I think that cape chef is right in that stocks need patience and knowledge of what is going on. But my question was, has anyone ever noticed a difference in flavor between the different methods. Apperance can be changed for the most part with a raft. I want to know if there is a noticeable improvemnet in flavor when blanching the bones. Is it worth our time or is it a step that we can avoid or skip.


----------



## cape chef (Jul 31, 2000)

Flavor is removed when you blanch the bones.It is not necessary.


----------



## shahar (Dec 15, 1999)

This issue represent one of the issues that really bug me!

I'm all for extra processes when it make sense. AKA, shows on the plate.
Many chef put too much god **** time in things that are going to be lost. When it matters I'll be a perfectionist, but scientificly. Try it and see if the difference goes all the way.
What I mean is, does the extra steps make a difference in the end? Are they cost effective?

With this the question isn't what the stock end up tasting like, but the sauces. The stock is going to be mixed with more veg, tomato paste, spices, it's going the reduce, maybe meet some starch.

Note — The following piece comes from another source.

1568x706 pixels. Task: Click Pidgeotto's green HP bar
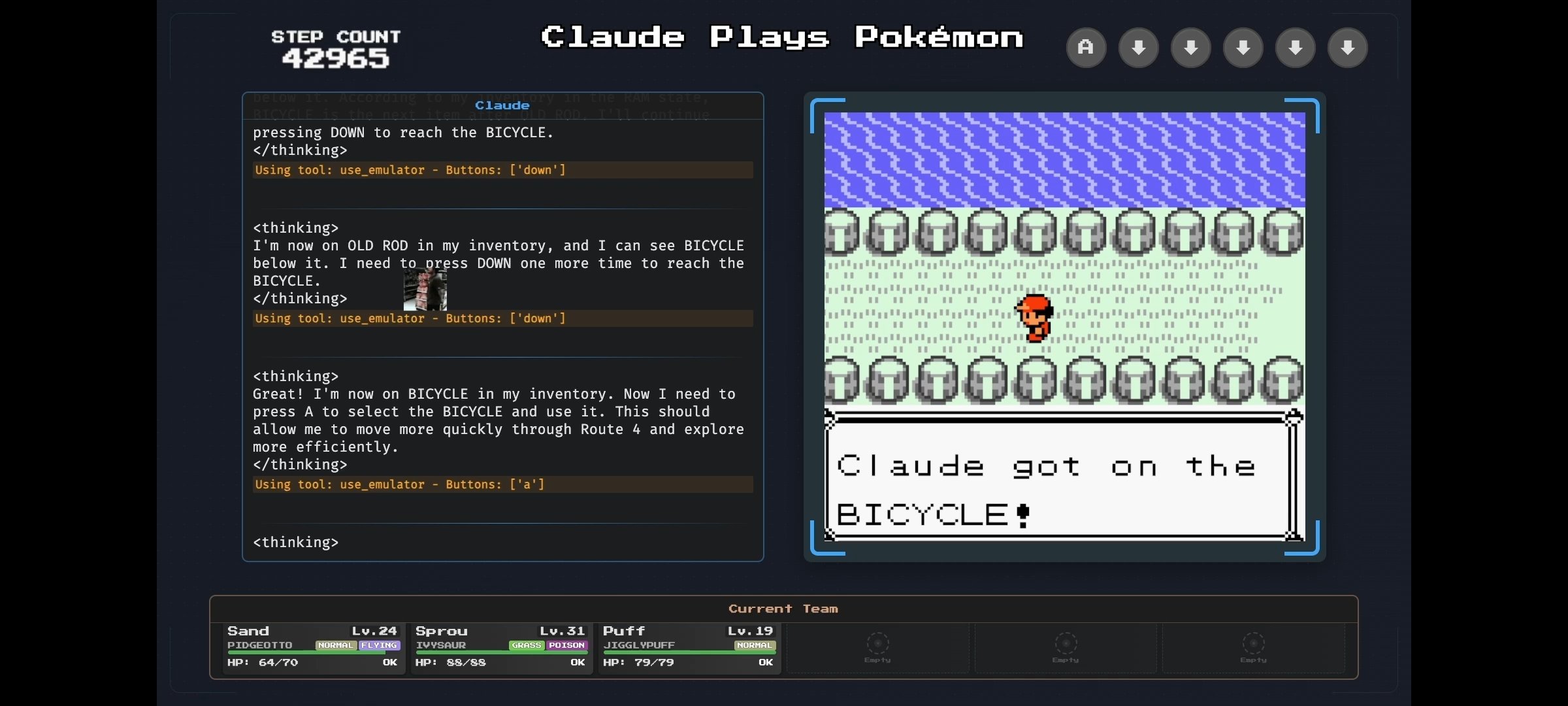tap(306, 652)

If it makes a difference. Yeah! But don't waste your time on the wrong things!


----------



## 100folds (Apr 9, 2005)

I agree so I did some tests. I used both methods for both brown and white stock. The brown stock lost flavor and you're not suppose to do it there anyways. The white stock tasted cleaner and was less oily. I will use it for my white stocks from here on in but forget the brown. I also don't think it's necessary to strain my stocks 20 times like some chefs. It seems a little redundent.


----------



## redace1960 (Apr 1, 2005)

good for you for giving a ****! :bounce: cant say i agree with you 100 percent but i'm impressed you care enough to make the trial. if you're going to be picky about anything, thats the thing to be picky about imho. you just go on with your bad self!


----------